> **Aufgaben**:
• a. Fassen Sie den Absatz zur Arbeitsmarktprognose, der mit „Die im Jahr 2015“ beginnt, als knappe Stichpunktliste zusammen. Die wesentlichen Zahlen müssen erhalten bleiben.
• b. Überarbeiten Sie im Ausschnitt zur Arbeitsmarktprognose den Abschnitt von „Die im Jahr“ bis „auf 6,3% erwartet.“, indem Sie „kräftiges“ durch „deutliches“ ersetzen. Geben Sie den geänderten Abschnitt vollständig aus.
• c. Knüpfen Sie an den letzten Satz des Textes zur Arbeitsmarktprognose an und führen Sie ihn um einige Sätze weiter.

> **Dokumentauszug**:

Die im Jahr 2015 zu beobachtende konjunkturelle Erholung hat sich inzwischen am Arbeitsmarkt niedergeschlagen. Das Beschäftigungswachstum in der Industrie hat im ersten Halbjahr 2016 ebenso ins Plus gedreht wie das Wachstum der Vollzeitstellen. In Folge steigt nicht mehr nur die Zahl der Beschäftigten, sondern – wenn auch etwas schwächer – die Anzahl der geleisteten Arbeitsstunden. Für das Gesamtjahr 2016 erwarten wir daher ein kräftiges Beschäftigungswachstum von 1,3%, die Zahl der geleisteten Arbeitsstunden wird um 0,6%

zunehmen. Für die Jahre 2017 bis 2019 wird jeweils mit einem Beschäftigungswachstum von 0,9%, 0,8% und 0,8% gerechnet. Die Arbeitslosenquote steigt im Jahr 2016 um 0,4 Prozentpunkte auf 6,1%. Im Jahr 2017 wird eine weitere leichte Zunahme auf 6,3% erwartet.

> **Bereitgestellte Daten**:

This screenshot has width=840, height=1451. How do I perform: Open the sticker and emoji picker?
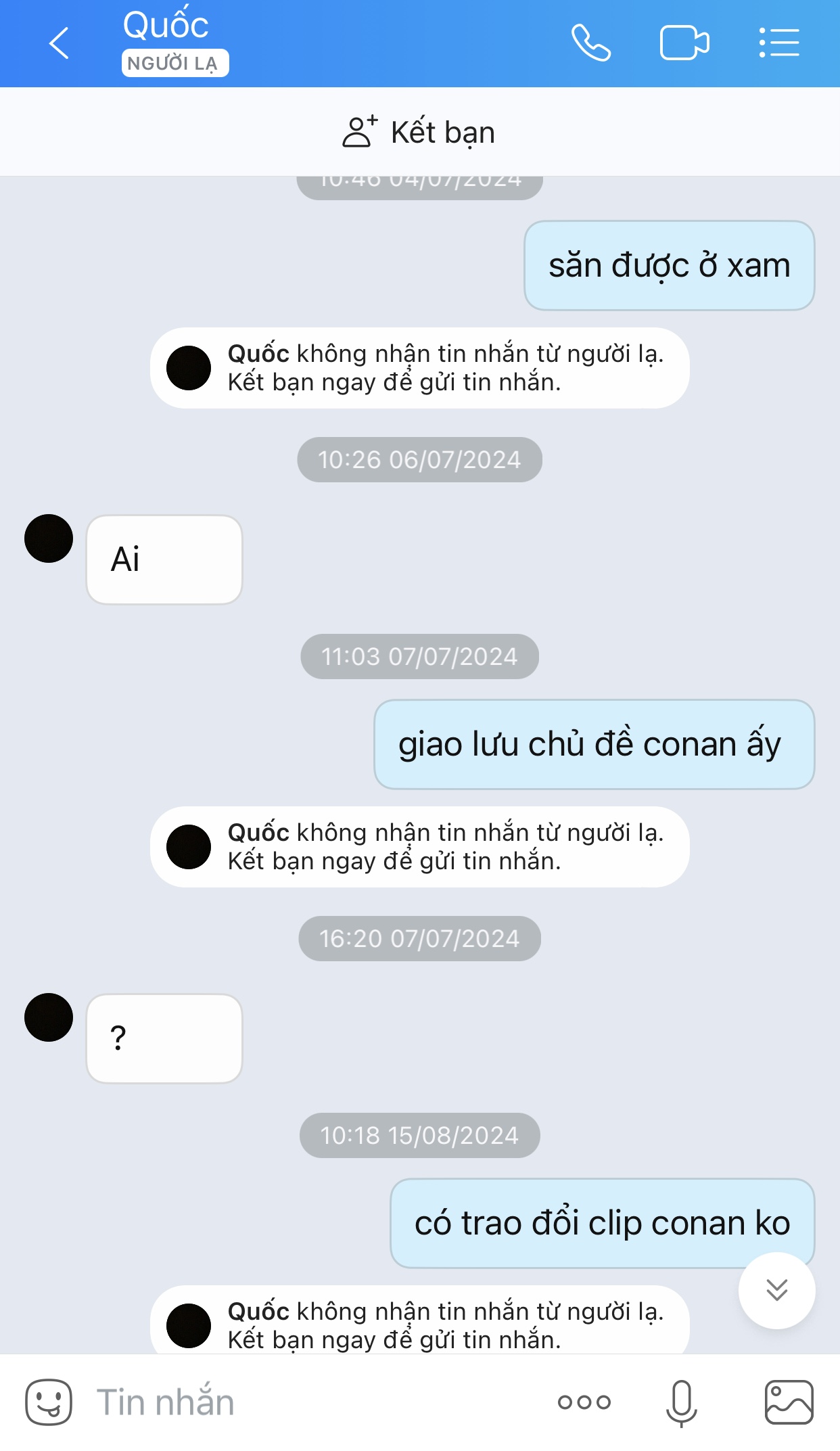click(x=49, y=1402)
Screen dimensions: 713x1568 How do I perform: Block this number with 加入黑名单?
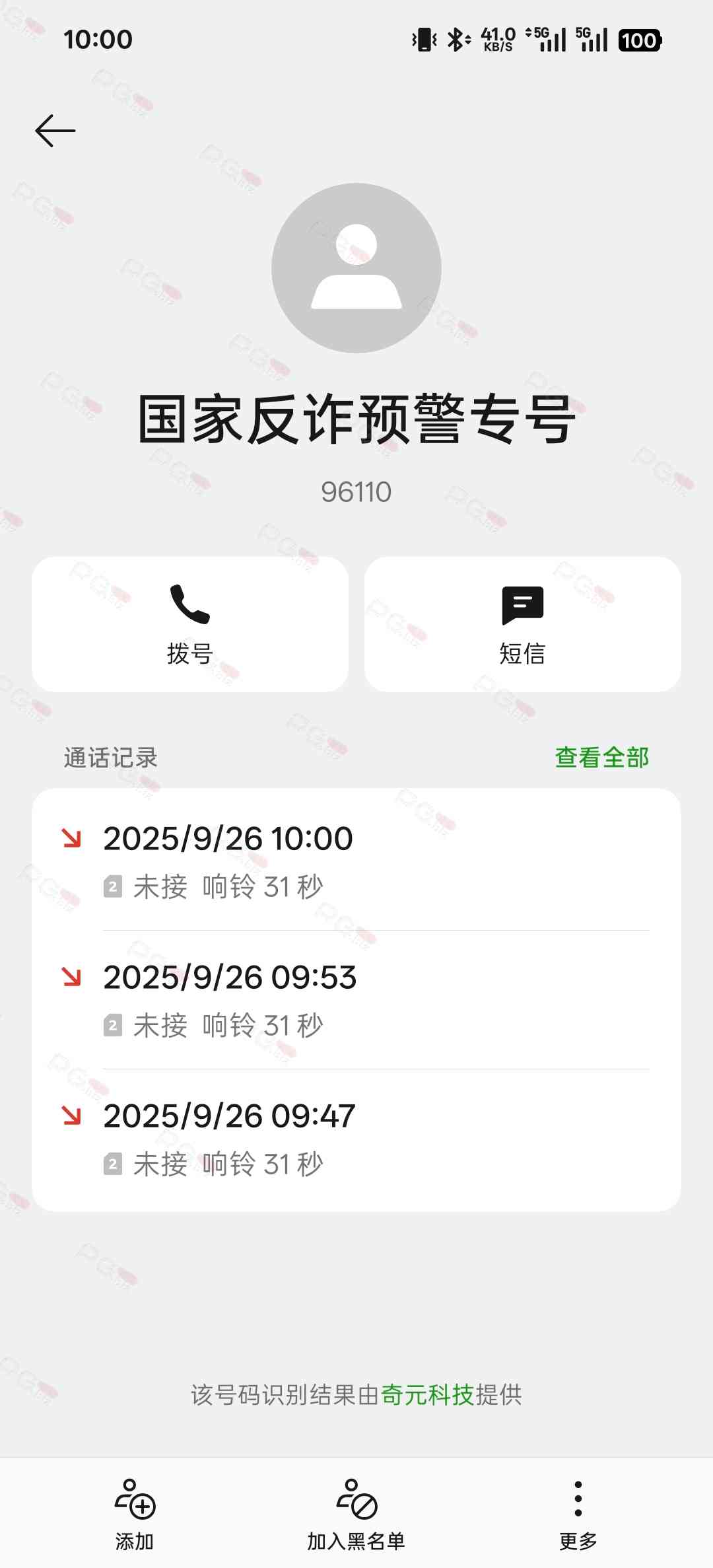click(356, 1514)
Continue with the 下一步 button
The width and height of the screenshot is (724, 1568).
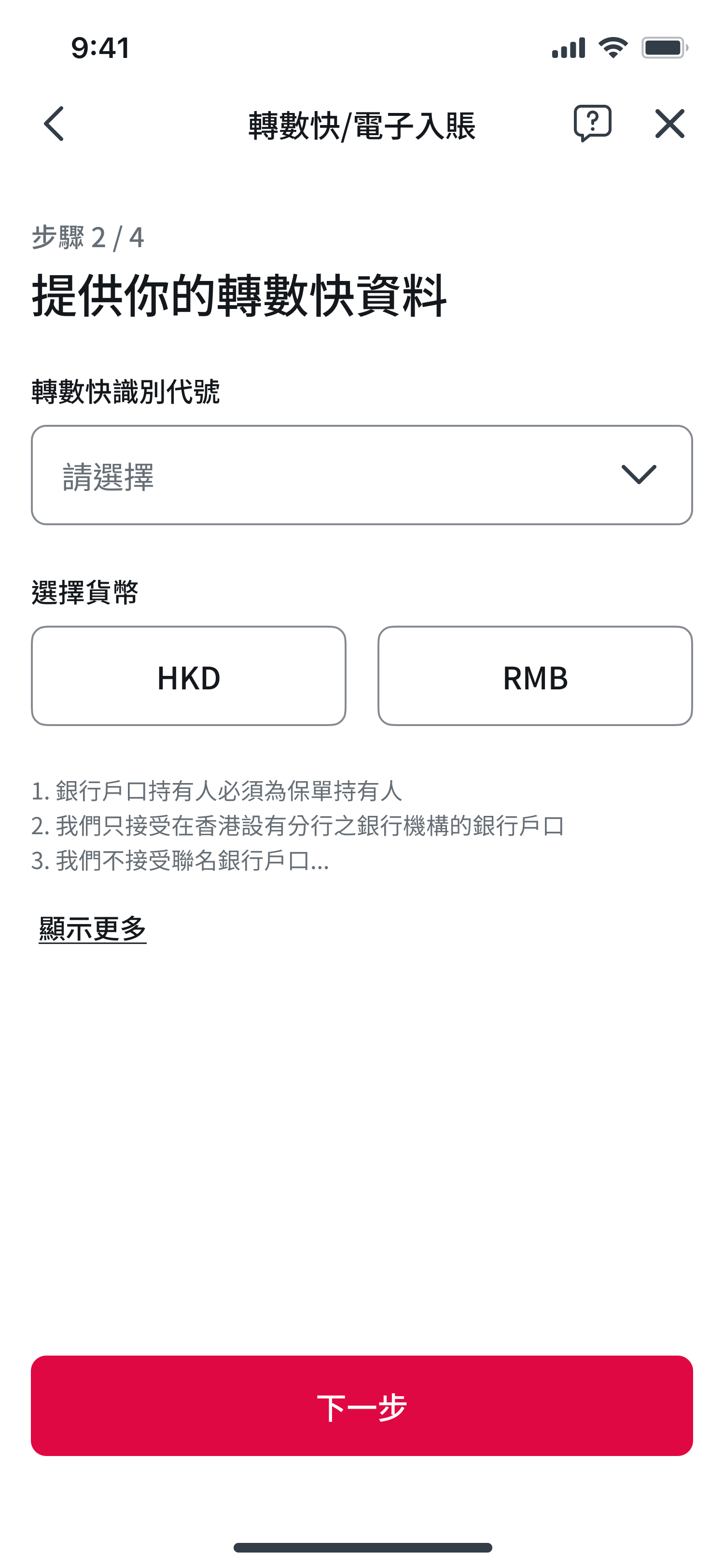[x=362, y=1407]
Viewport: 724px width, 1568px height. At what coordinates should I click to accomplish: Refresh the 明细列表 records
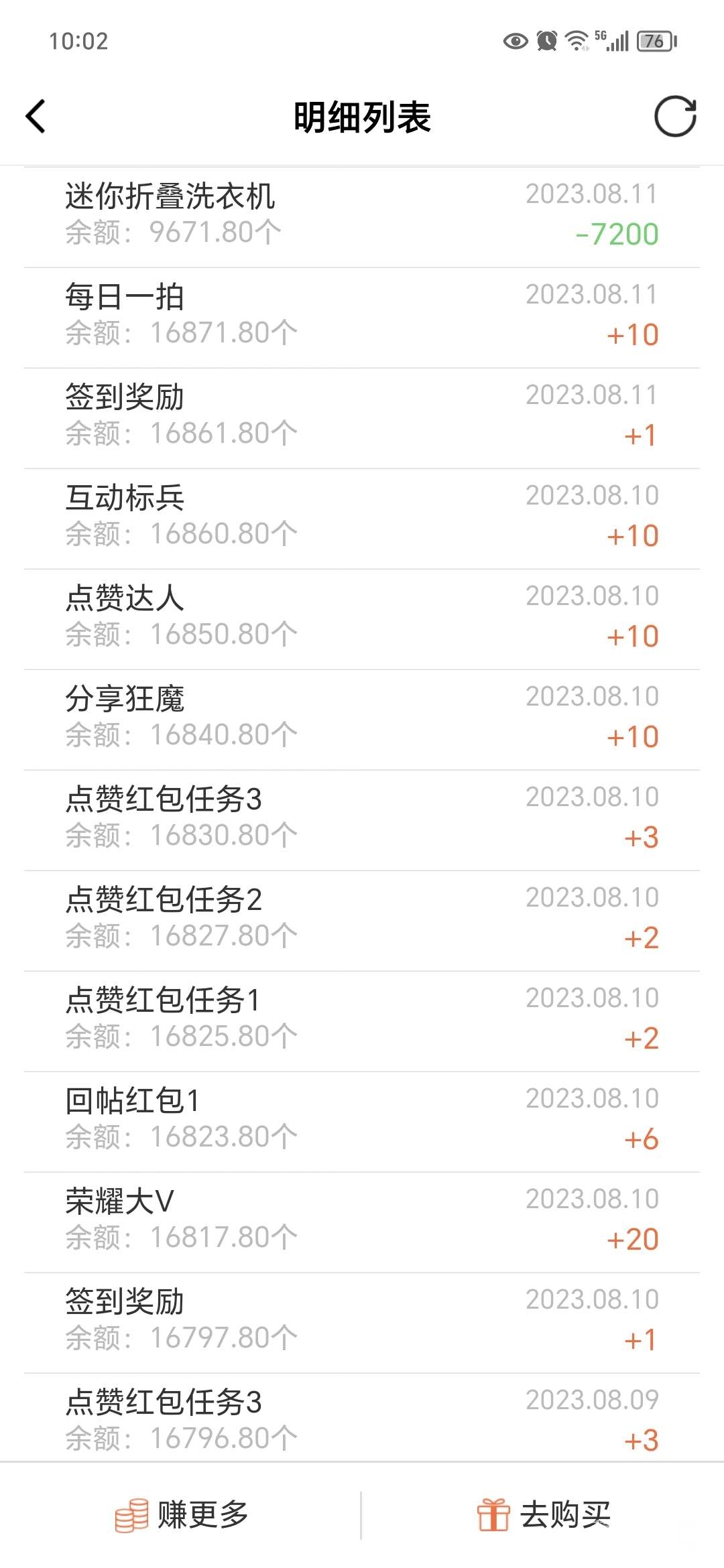(675, 117)
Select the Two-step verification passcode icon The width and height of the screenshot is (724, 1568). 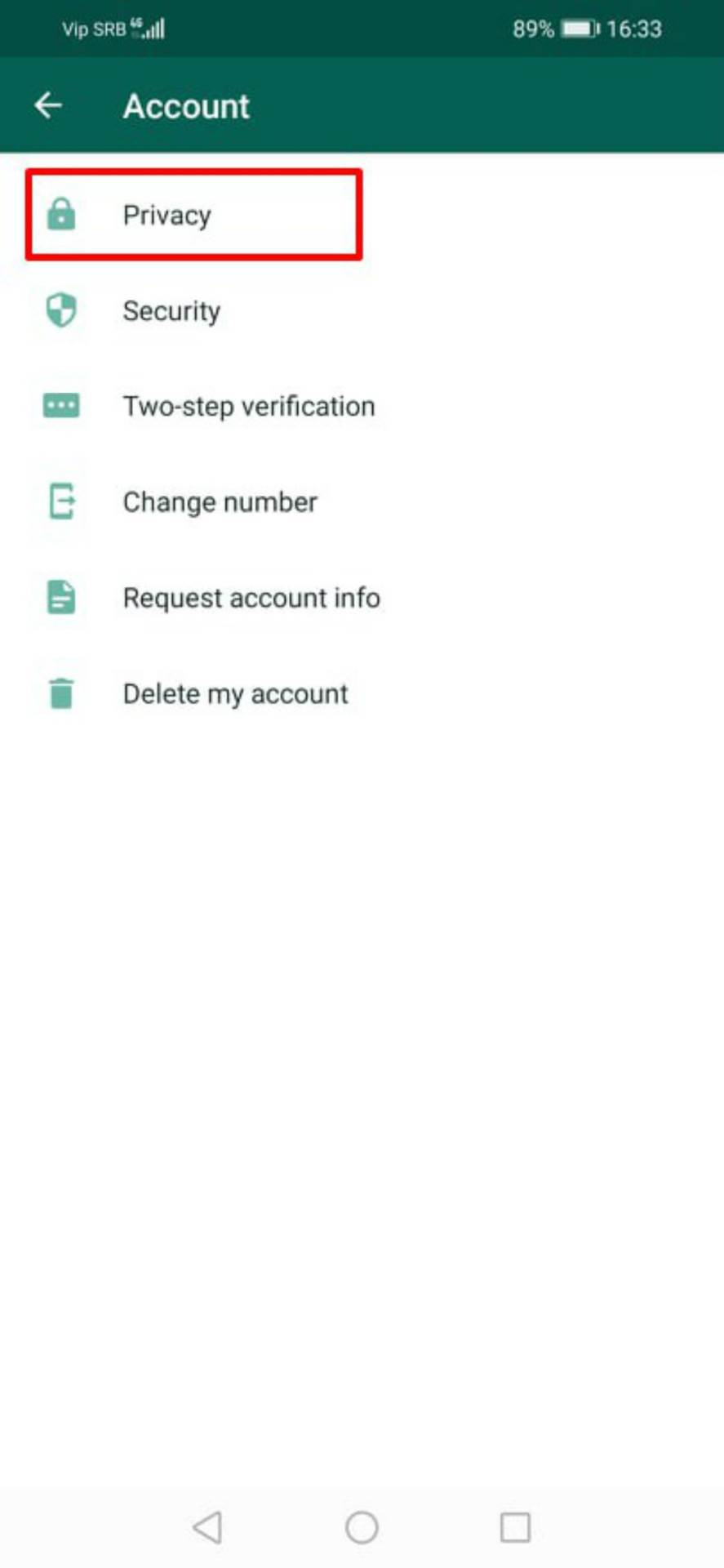[61, 406]
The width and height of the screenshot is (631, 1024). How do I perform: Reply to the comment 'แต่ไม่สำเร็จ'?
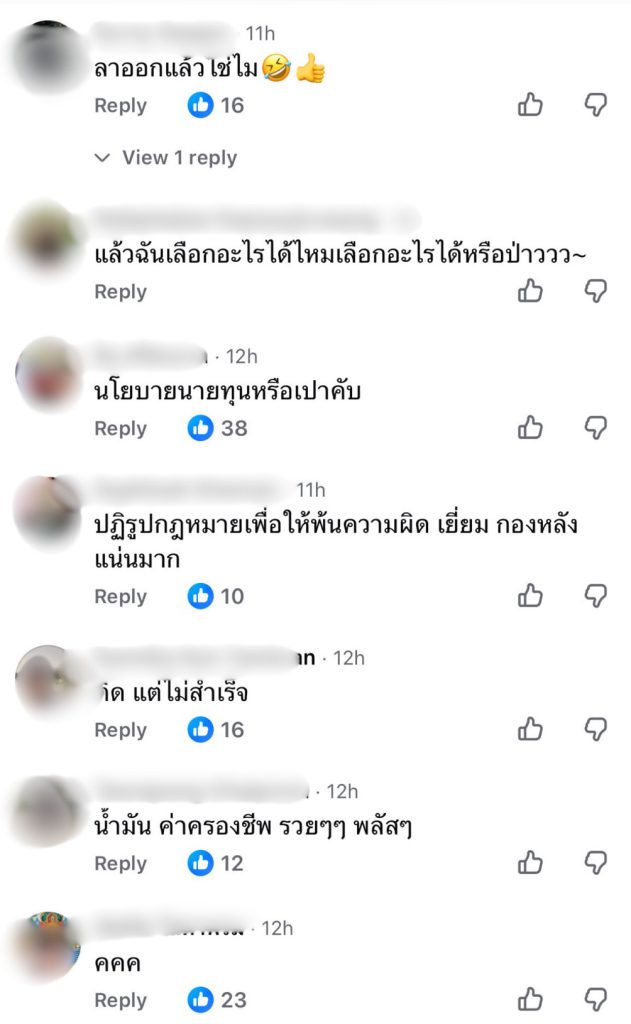(120, 730)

> **Erwartete Ergebnisse**:
• a.
- Die Konjunkturerholung von 2015 wirkt sich inzwischen auf den Arbeitsmarkt aus.
- Im ersten Halbjahr 2016 drehten das Beschäftigungswachstum in der Industrie und das Wachstum der Vollzeitstellen ins Plus.
- Neben der Zahl der Beschäftigten steigt auch die Anzahl der geleisteten Arbeitsstunden, wenn auch etwas schwächer.
- Prognose 2016: Beschäftigung +1,3%, geleistete Arbeitsstunden +0,6%.
- Prognose 2017 bis 2019: Beschäftigungswachstum von jeweils 0,9%, 0,8% und 0,8%.
- Arbeitslosenquote: 2016 Anstieg um 0,4 Prozentpunkte auf 6,1%, 2017 weitere leichte Zunahme auf 6,3%.

• b.
Die im Jahr 2015 zu beobachtende konjunkturelle Erholung hat sich inzwischen am Arbeitsmarkt niedergeschlagen. Das Beschäftigungswachstum in der Industrie hat im ersten Halbjahr 2016 ebenso ins Plus gedreht wie das Wachstum der Vollzeitstellen. In Folge steigt nicht mehr nur die Zahl der Beschäftigten, sondern – wenn auch etwas schwächer – die Anzahl der geleisteten Arbeitsstunden. Für das Gesamtjahr 2016 erwarten wir daher ein deutliches Beschäftigungswachstum von 1,3%, die Zahl der geleisteten Arbeitsstunden wird um 0,6%

zunehmen. Für die Jahre 2017 bis 2019 wird jeweils mit einem Beschäftigungswachstum von 0,9%, 0,8% und 0,8% gerechnet. Die Arbeitslosenquote steigt im Jahr 2016 um 0,4 Prozentpunkte auf 6,1%. Im Jahr 2017 wird eine weitere leichte Zunahme auf 6,3% erwartet.

• c.
Erst 2019 wird sie geringfügig auf 6,2% zurückgehen.

Inflation steigt bis 2019 auf 1,8%

Die HVPI-Inflationsrate wird im Jahr 2016 mit 0,9% nur geringfügig höher als im Jahr 2015 ausfallen und sich im Jahr 2017 auf 1,5% beschleunigen. Dafür ist vor allem die Erholung der Rohstoffpreise verantwortlich. In den Jahren 2018 und 2019 wird die HVPI-Inflation auf 1,7%

bzw. 1,8% steigen. Im Gegensatz zu 2016 und 2017 geht von den inländischen Determinanten der Inflationsentwicklung nur ein moderater Inflationsimpuls aus.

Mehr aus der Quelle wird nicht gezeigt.